La reconnaissance institutionnelle, en revanche, demeure partielle et inachevée. Depuis la résolution du Parlement européen du 15 avril 2015, des avancées ont été engagées. Celle-ci appelait les États membres à reconnaître ce génocide et à instituer une journée de commémoration le 2 août. Cette date correspond à la nuit du 2 au 3 août 1944, au cours de laquelle les familles tsiganes internées au camp d’Auschwitz-Birkenau ont été exterminées, au nombre d’environ 6 000 personnes. Elle constitue désormais un repère mémoriel à l’échelle du continent.

Pourtant, plus de dix ans après, la France demeure dans une situation marquée par des hésitations persistantes à assumer pleinement cette mémoire. Certes douloureuse et difficile, elle fait partie intégrante de notre histoire. L’assumer ne nous rend pas coupables et ne nous affaiblit pas. Au contraire, cela nous renforce et témoigne de notre sens des responsabilités, dans ses parts les plus sombres comme dans ses aspects les plus lumineux. Cette reconnaissance nous oblige à affronter les effets de cette stigmatisation, passés comme présents, et à dépasser les formes actuelles de ces discriminations.

Nous vous proposons donc aujourd’hui, ce texte étant lui-même d’origine transpartisane, d’avancer collectivement. Plusieurs collègues ont contribué à ce travail, notamment Ersilia Soudais et Olivier Faure, parmi d’autres.

Après avoir auditionné des historiennes et historiens, des représentants de l’État et des associations, nous proposons de reconnaître, d’une part, le génocide perpétré à l’échelle européenne, fondé sur une logique d’extermination et, d’autre part, les persécutions mises en œuvre en France, relevant principalement de logiques de contrôle, d’exclusion et d’internement. Il convient également de souligner que ces persécutions trouvent leur origine bien avant l’offensive nazie.

En France, ces persécutions s’inscrivent dans le temps long. Elles débutent avec l’instauration du carnet anthropométrique en 1912 et se poursuivent par des dispositifs administratifs antérieurs à la guerre, qui ont facilité, dans le contexte de l’Occupation, une aggravation rapide des politiques de contrôle. Entre 1940 et 1946, des milliers de personnes ont été internées dans des camps, dans des conditions que l’on ne peut qualifier que d’inhumaines. Certaines y ont été maintenues bien au-delà de la Libération.

Quelques évolutions sont néanmoins à relever. Les associations représentatives des gens du voyage sont désormais officiellement associées aux cérémonies de la Journée nationale à la mémoire des victimes des crimes racistes et antisémites de l’État français et d’hommage aux Justes de France. Une étape importante a également été franchie avec le discours prononcé en 2016 à Montreuil-Bellay par le président de la République d’alors, François Hollande. Pour la première fois à ce niveau de l’État, la responsabilité de la France dans l’internement des Voyageurs pendant la Seconde guerre mondiale a été reconnue, ainsi que les souffrances qui en ont résulté. Ce discours a constitué un moment symbolique important, permettant de rendre visible cette histoire et de l’inscrire dans une mémoire commune.

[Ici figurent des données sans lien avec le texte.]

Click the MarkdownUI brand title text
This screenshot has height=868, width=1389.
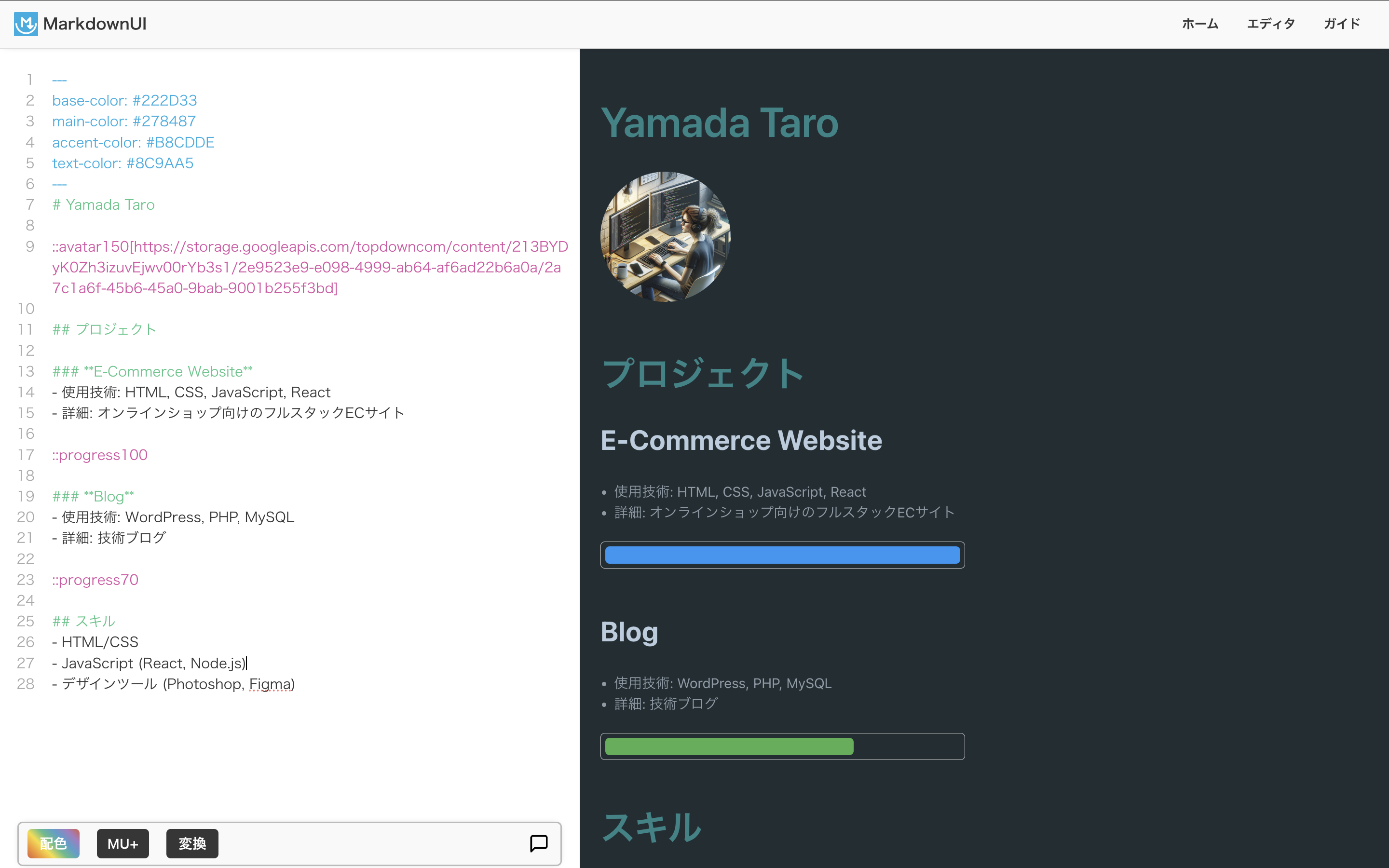tap(95, 24)
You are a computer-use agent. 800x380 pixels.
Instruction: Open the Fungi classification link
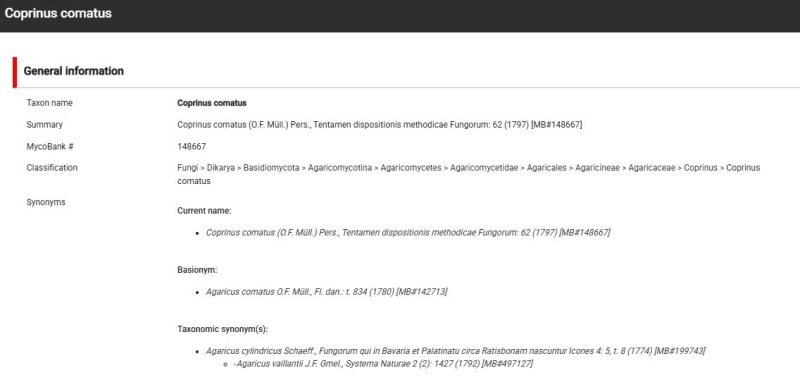[187, 168]
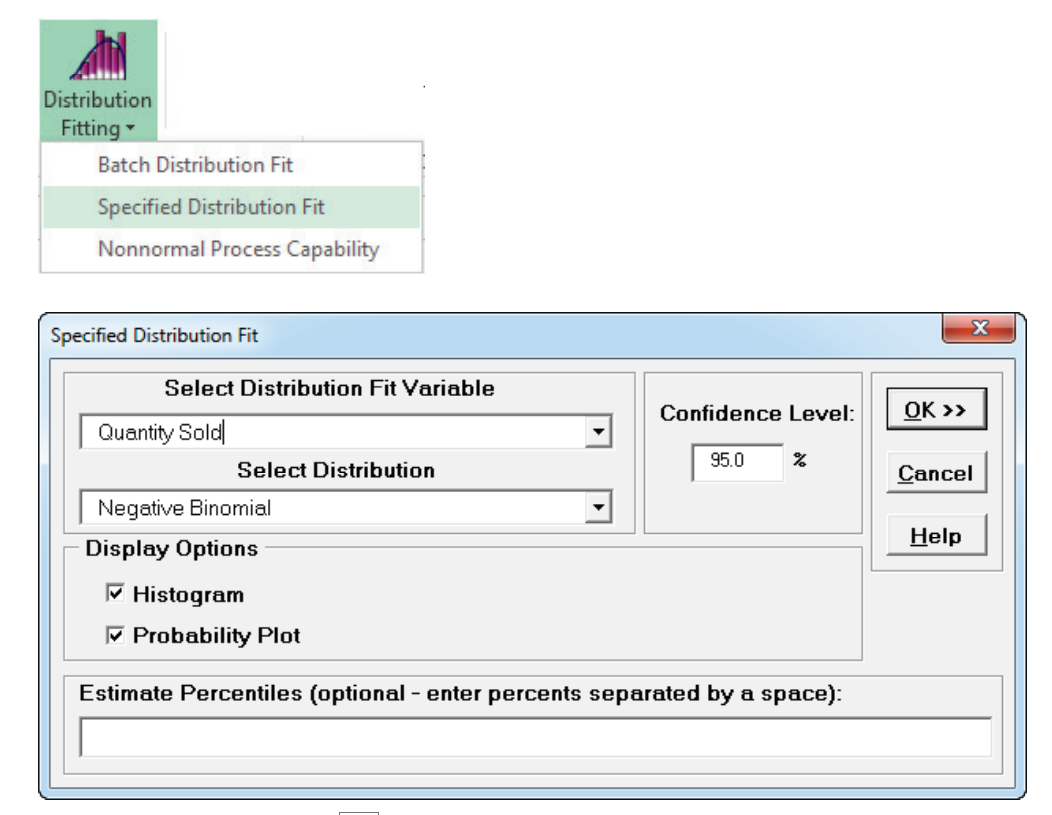The width and height of the screenshot is (1052, 815).
Task: Click the Histogram label text
Action: coord(188,595)

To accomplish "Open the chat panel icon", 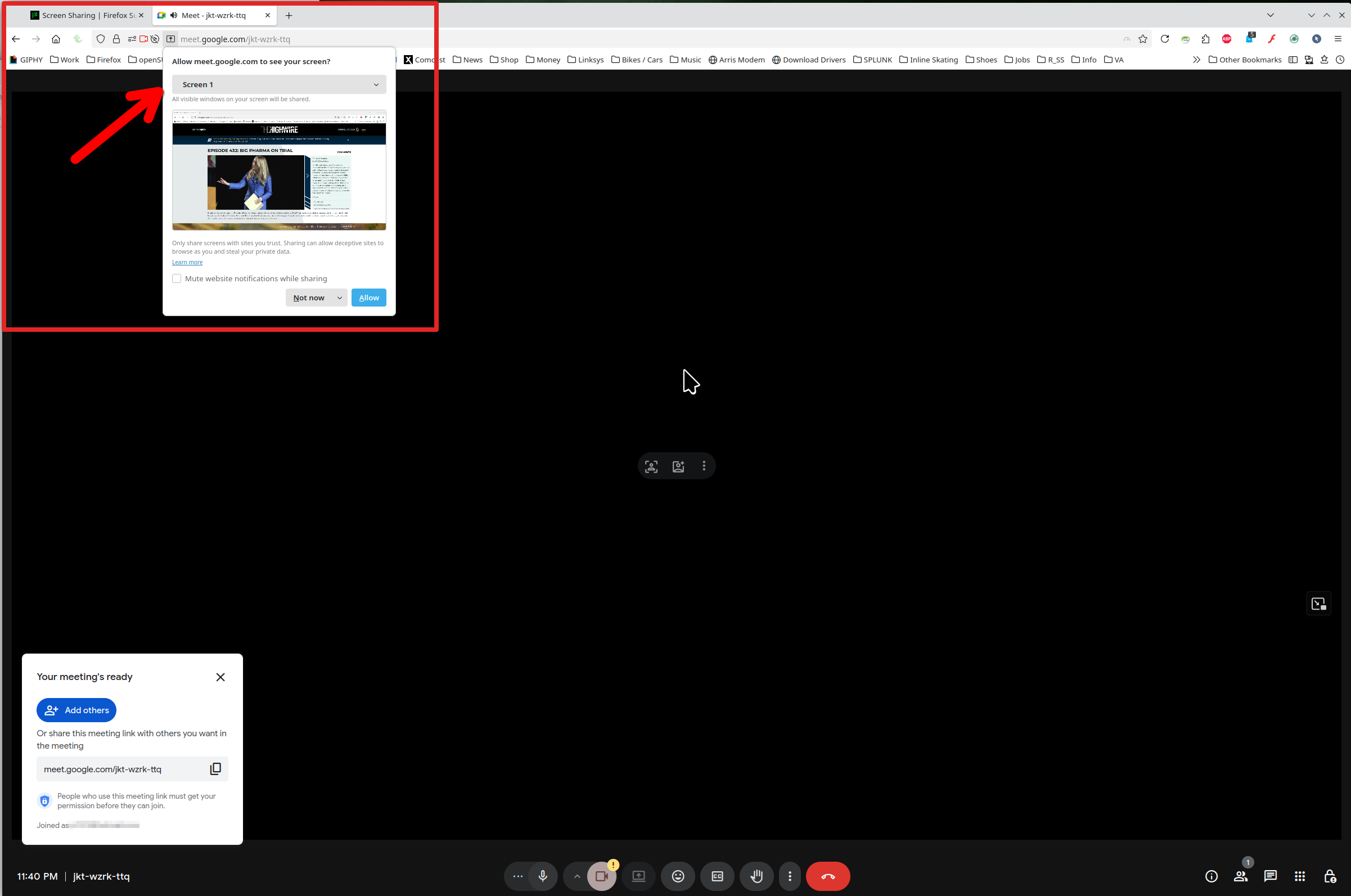I will point(1270,876).
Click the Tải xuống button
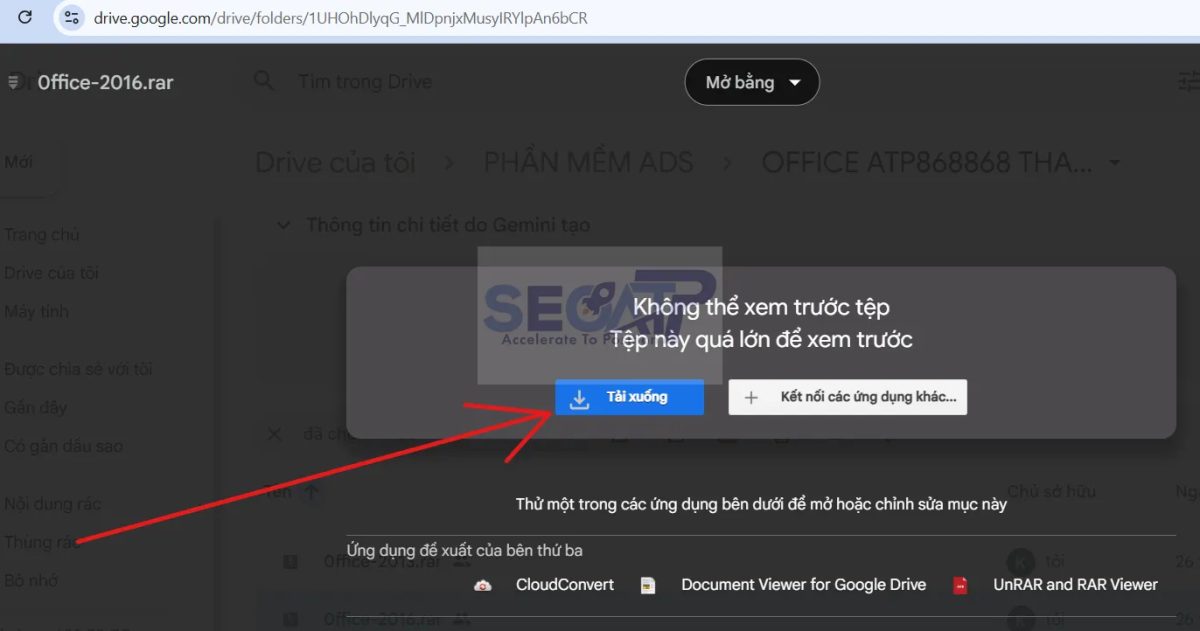This screenshot has height=631, width=1200. click(x=630, y=397)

Cependant, cette reconnaissance demeure incomplète, notamment s’agissant des crimes commis contre les Voyageurs en tant que tels, ainsi que de leurs prolongements contemporains. Cette invisibilisation a des conséquences concrètes : elle se traduit par une présence encore très limitée de cette histoire dans les programmes scolaires, ainsi que par un déficit de formation des enseignants, qui ne disposent pas toujours des outils nécessaires, bien que ceux-ci existent.

Il existe, par exemple, peu de documentation accessible sur les résistantes et résistants Voyageurs, sur les actions qu’ils ont menées pour protéger les populations et leurs familles, ainsi que pour lutter contre le régime nazi. Les Voyageurs n’ont pas été uniquement des victimes : ils ont également pris part à la Résistance et à la lutte pour la France libre, malgré les conditions et les discriminations auxquelles ils étaient confrontés.

Cette absence de reconnaissance ne constitue pas seulement un déficit mémoriel : elle contribue à la perpétuation de formes contemporaines de discrimination, en particulier l’antitsiganisme. Elle introduit également une inégalité, en laissant entendre que la vie de ces populations aurait moins de valeur que celle d’autres victimes. La mémoire ne peut être dissociée du présent : elle structure les rapports sociaux et influence la manière dont les institutions et la société perçoivent et traitent ces populations. C’est aussi sur ce point que nous devons agir.

Cette réalité se manifeste dans de nombreux domaines : conditions de vie parfois indignes sur certaines aires d’accueil, difficultés d’accès à l’éducation et à la santé, discriminations à l’emploi, persistance de violences et faible reconnaissance des préjudices subis. Ces discriminations sont largement documentées par de nombreuses études françaises et européennes, qui montrent que ces populations comptent parmi les plus exposées aux discriminations en Europe.

Dans ces conditions, l’antitsiganisme ne peut être considéré comme un phénomène marginal ni être relégué au second plan. Il s’inscrit dans un système de représentations et de pratiques profondément ancré, nourri par une longue histoire d’invisibilisation et de dévalorisation. Dans ce contexte, la reconnaissance du génocide et des persécutions constitue un levier essentiel, certes symbolique, mais primordial, pour faire société. Elle permettrait de transformer les représentations et d’inscrire pleinement ces populations dans notre histoire commune.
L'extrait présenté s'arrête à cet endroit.